(Information given begins)
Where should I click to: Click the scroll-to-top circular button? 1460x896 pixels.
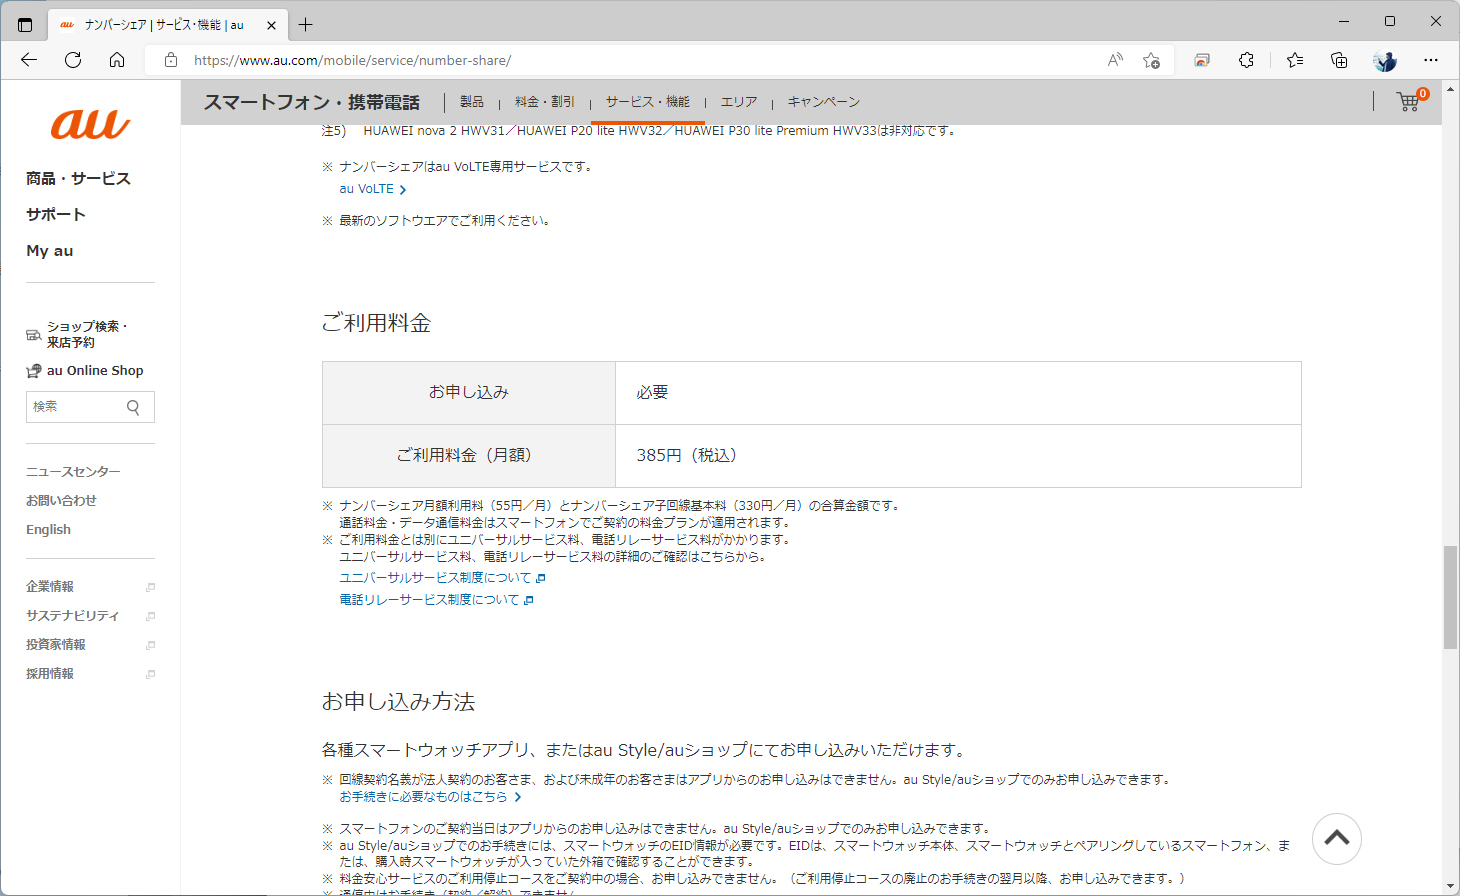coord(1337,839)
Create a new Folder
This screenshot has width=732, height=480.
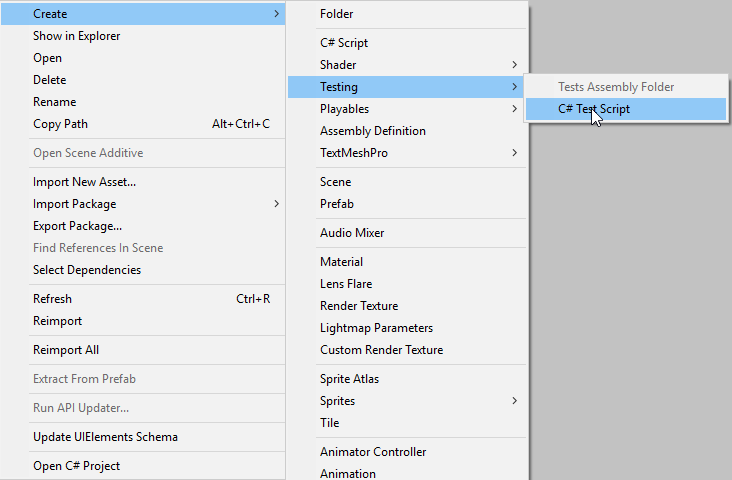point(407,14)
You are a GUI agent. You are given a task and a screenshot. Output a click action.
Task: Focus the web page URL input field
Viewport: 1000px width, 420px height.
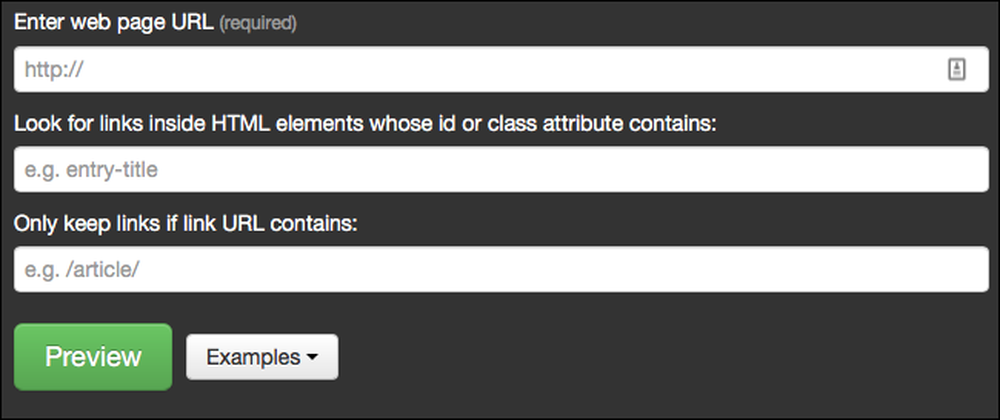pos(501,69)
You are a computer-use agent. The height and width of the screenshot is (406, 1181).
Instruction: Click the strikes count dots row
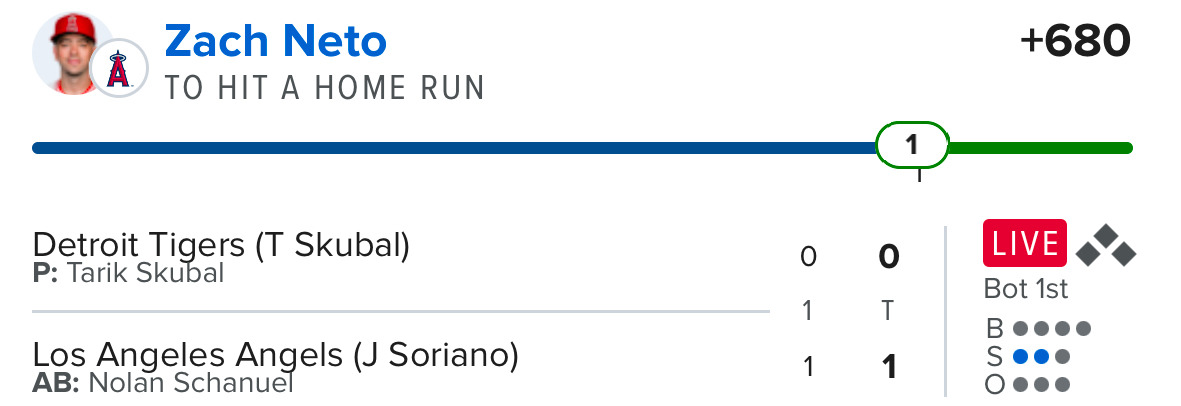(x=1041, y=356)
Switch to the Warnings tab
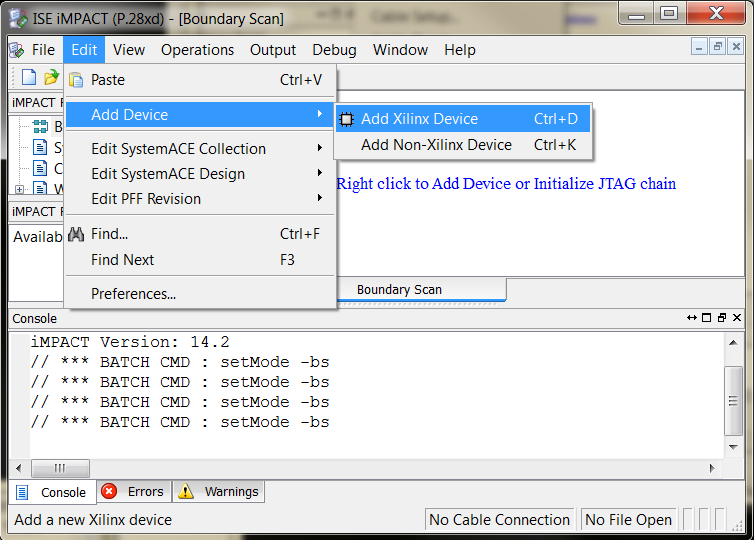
(Information given ends)
_Brief_. Transcribe each entry precisely as given, leaving the pictures out.

_Answer for the task_.
Where should I click to: Click the scroll-to-top circular button? 1460x896 pixels.
coord(1337,839)
Create a new Folder
This screenshot has width=732, height=480.
point(407,14)
You are a GUI agent. You are given a task and a screenshot. Output a click action.
Task: Focus the web page URL input field
Viewport: 1000px width, 420px height.
pos(501,69)
You are a computer-use agent. The height and width of the screenshot is (406, 1181).
Instruction: Click the strikes count dots row
(x=1041, y=356)
Switch to the Warnings tab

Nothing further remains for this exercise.